Document text:
** Start **

A retrospective on NSDI 2017

by Deepak Narayanan, Shoumik Palkar, and James Thomas 28 Apr 2017

A group of us at DAWN went to NSDI last month. The program was quite diverse, spanning a wide variety of sub-areas in the networking and distributed systems space.

We were excited to see some trends in the research presented that meshed well with the DAWN vision.

Greater emphasis on systems for machine learning

The machine learning community has spent a lot of time optimizing different machine learning algorithms to achieve better accuracies in different settings. Despite these advances, deploying models in practice remains extremely hard. In particular, tasks like hyperparameter tuning, efficient model serving and updating of models in an online setting remain challenging, especially for users who are not machine learning experts.

Clipper is a work from UC Berkeley that tries to make serving machine learning predictions faster and easier. By batching multiple concurrent queries, Clipper can better utilize physical compute resources (for example, blocking is fairly ineffective for small compute problems, but becomes far more effective for medium to large-sized problems), thus improving the net throughput of the system. Picking an arbitrarily high batch size can lead to an unacceptably high latency however, particularly for real-time applications like Netflix and Amazon; Clipper thus accepts a latency SLO that it adheres to, while still trying to maximize throughput.

There were a couple of other papers in this space like Gaia, which shows that when training models, parameter updates can be sent over the network infrequently; and Tux2, which improves support for machine learning algorithms on graphs.

Video as a source of new challenges in data analytics

Recent advances in computer vision have opened up an exciting new domain for machine learning: video processing. With as many as 500 hours of YouTube content uploaded every minute, it is increasingly becoming necessary for machine learning algorithms to be able to process video content efficiently. Unfortunately, processing these video streams at scale in real time with state-of-the-art computer vision techniques is still too expensive.

VideoStorm is a system from MSR that tries to determine the best way to schedule video processing jobs on a cluster of machines. VideoStorm makes the observation that video analysis algorithms can be run with a number of parameters (image resolution, frame rate, window size) that affect accuracy and performance. It is able navigate the accuracy-performance tradeoff space to achieve high accuracy within a given computational budget.

ExCamera (which we describe in more detail later in this post) also looks at the general problem of video processing – in particular, it tries to make video encoding faster.

** End **

Required task: Continue the NSDI 2017 retrospective from the point where it stops.

Dataset excerpts:
** Start **

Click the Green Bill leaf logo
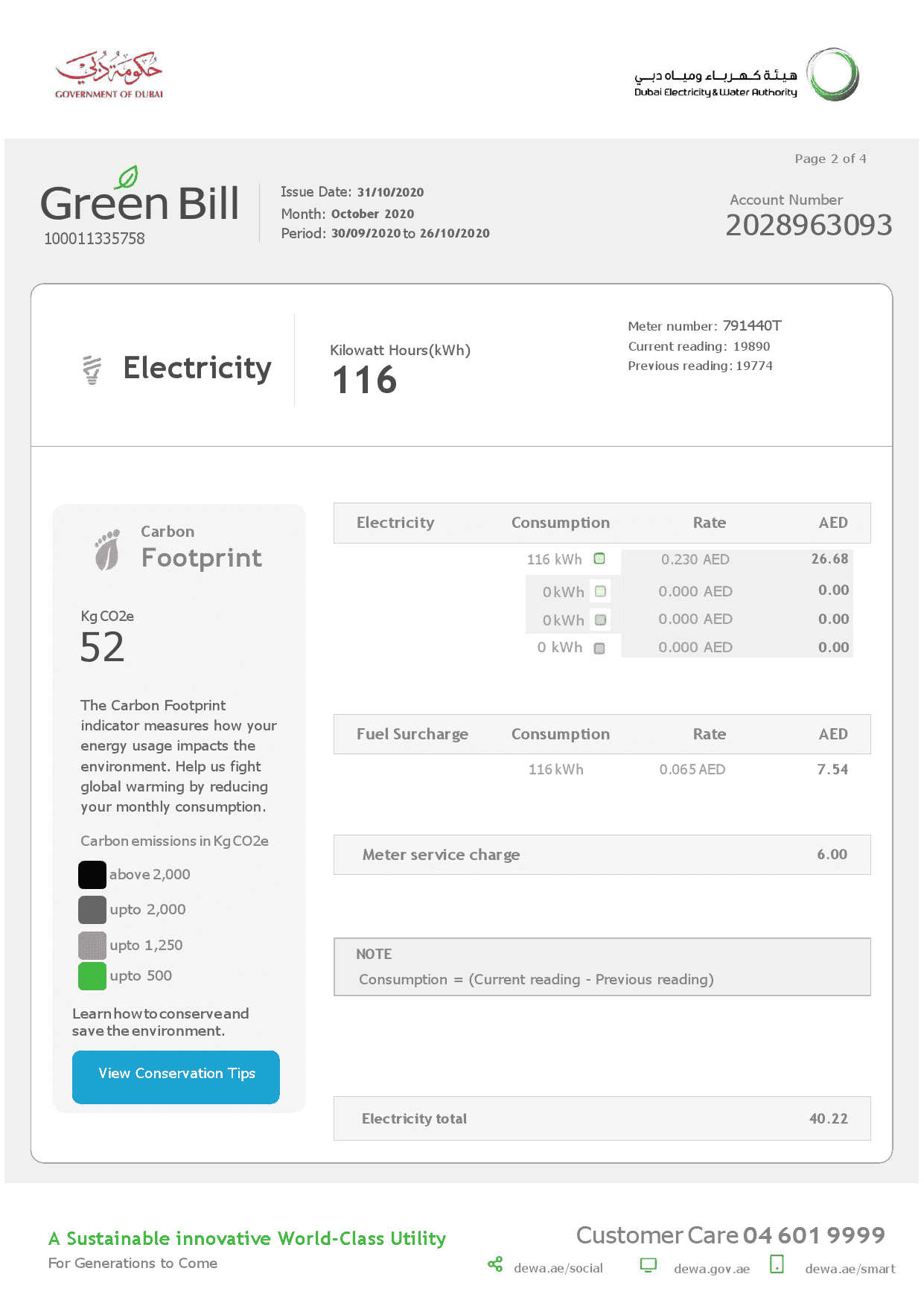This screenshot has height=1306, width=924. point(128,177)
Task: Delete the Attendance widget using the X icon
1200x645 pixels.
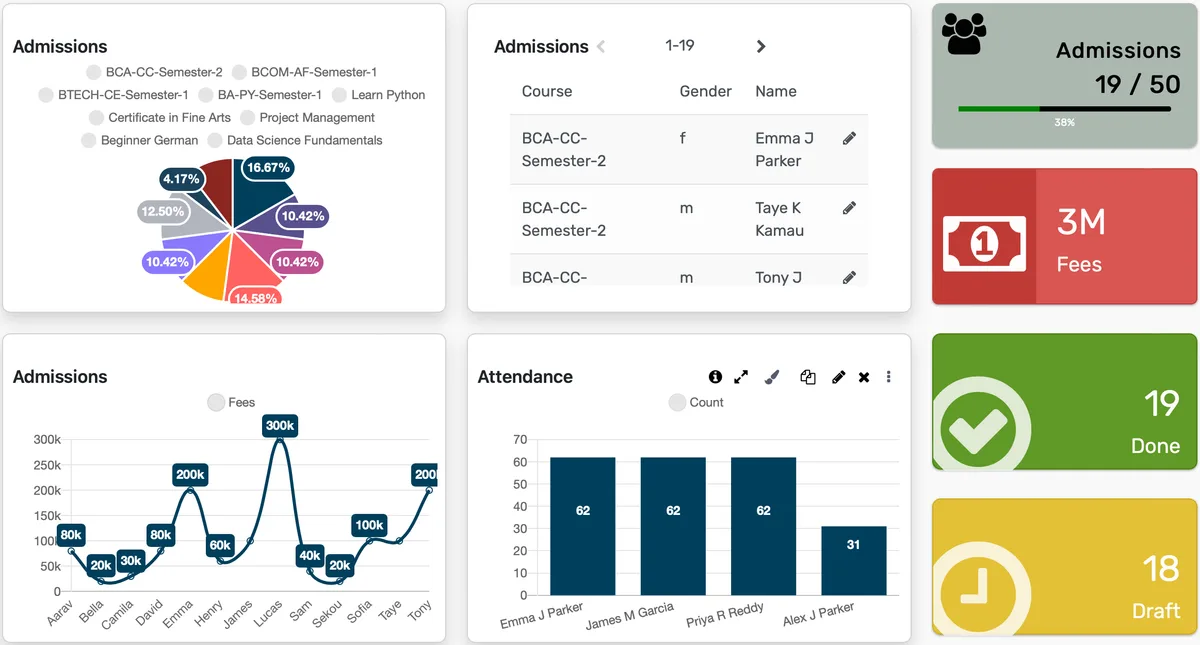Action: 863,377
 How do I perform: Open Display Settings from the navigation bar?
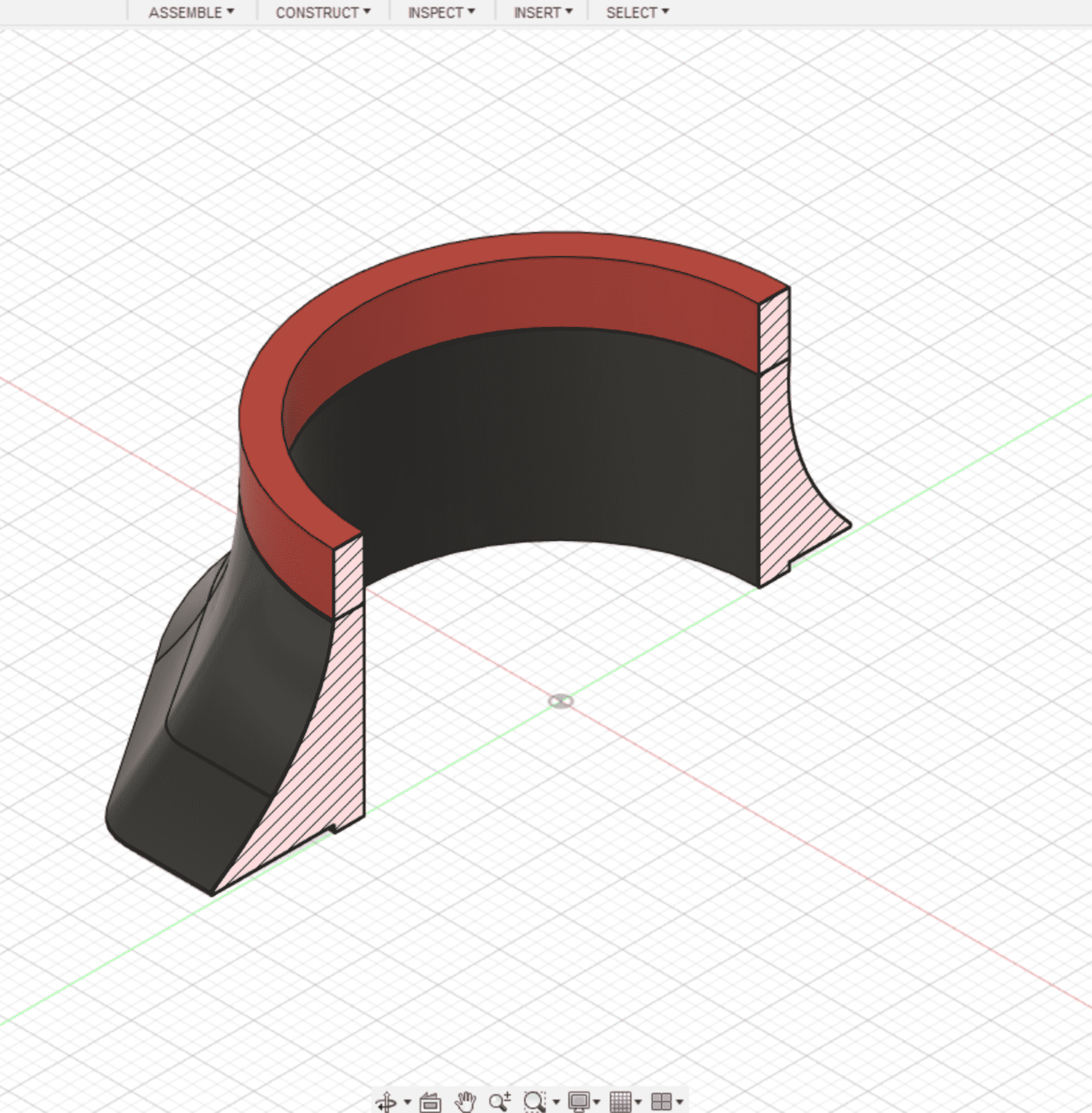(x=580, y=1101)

** End **
** Start **

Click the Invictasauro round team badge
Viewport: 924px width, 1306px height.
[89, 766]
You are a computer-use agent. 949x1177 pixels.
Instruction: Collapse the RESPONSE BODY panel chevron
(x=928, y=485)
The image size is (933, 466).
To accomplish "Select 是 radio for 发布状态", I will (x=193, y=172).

** End **
** Start **

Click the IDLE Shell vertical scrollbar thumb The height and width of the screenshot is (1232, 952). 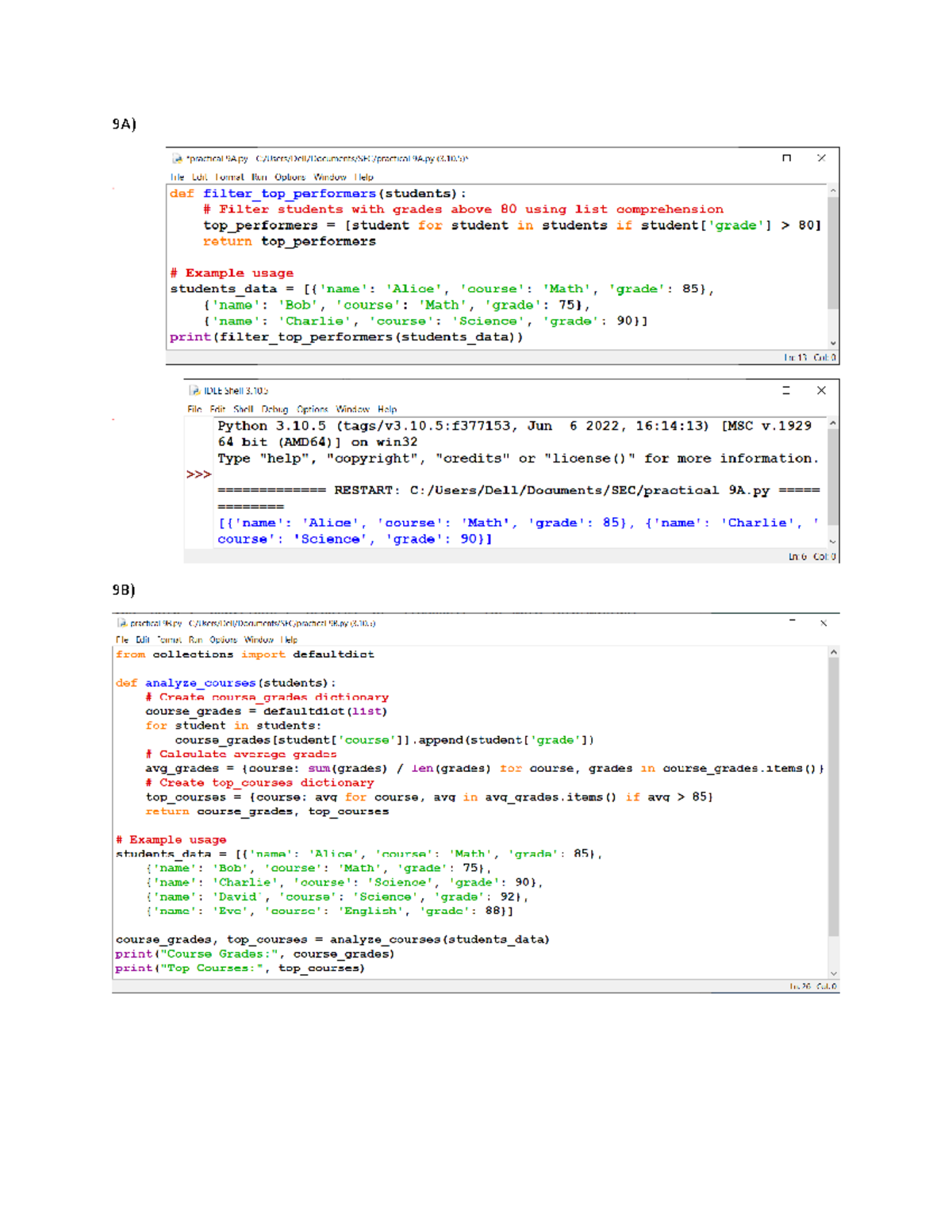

** End **

In response:
At DAWN, we strongly believe that effectively being able to run various analyses on video represents the next frontier of data analysis. In a recent arXiv submision, we describe NoScope, a system that attempts to train cheap filters that produce the same output as much more expensive convolutional neural network approaches on certain binary classification problems.

Use of accelerators & programmable hardware to ease performance bottlenecks

With 40 GbE being deployed and 100 GbE around the corner, packet processing on general-purpose CPUs is becoming increasingly difficult. Unforutnately, the trend toward faster networks and fewer cycles for packet processing runs counter to the rising complexity of packet processing algorithms due to the growth of the cloud, virtualization and increasing concerns about security. Specialized packet processing hardware seems to be the only solution.

The first paper we saw in this area was APUNet, from authors at KAIST, which proposes the use of a die-integrated GPU for packet processing. Packet processing with external GPUs is often limited by data transfer over PCIe, and die-integrated GPUs avoid this cost. The paper shows some good results, with speedups of up to 4x over optimized CPU implementations for functions like intrusion detection and checksumming. The evaluation of the integrated GPU’s cost-effectiveness presented in the paper seems a bit questionable, however: the authors use AMD’s list prices for components, which may be influenced by marketing and business factors rather than just manufacturing cost. A better evaluation would have compared performance of CPU and GPU-based systems in terms of throughput per unit die area and per watt.

The second paper related to this trend was VFP from Microsoft. As users of the Microsoft Azure cloud demand more functionality (such as ACLs and fine-grained billing) from the network, packet processing tasks are becoming more complex – as network link speeds continue to increase. Microsoft has observed that most of the network functionality they require can be implemented at the host level and does not require network-wide state, but an FPGA is still required per host to keep up with the traffic. Maintaining a large team of digital circuit engineers to develop an FPGA-based platform must be costly, and it remains to be seen whether commodity NICs will be able to catch up to Microsoft’s needs.

Advent of distributed computation frameworks with fine-grained parallelism

Despite much work in the distributed systems community, systems to efficiently execute applications with fine-grained tasks do not exist today.

ExCamera, a paper written by colleagues at Stanford, proposes a new video encoding algorithm that runs on top of Amazon Lambda. Conventionally, video codecs parallelize encoding by breaking up a large video into smaller chunks, and then encoding each of these chunks independently. This however forces a larger frame at the start of each chunk, and this adversely affects the size of the encoded video. Thus, the current naïve way of parallelizing an encoding task creates fairly large encoded videos.

ExCamera is able to do better by passing state from each chunk to the next to reduce the size of chunks’ initial frames; this process can be performed in parallel across all of the chunks. ExCamera is able to use 1000s of threads in the cloud, seeing speedups of 56x on a representative encoding task compared to the multi-threaded vpxenc implementation.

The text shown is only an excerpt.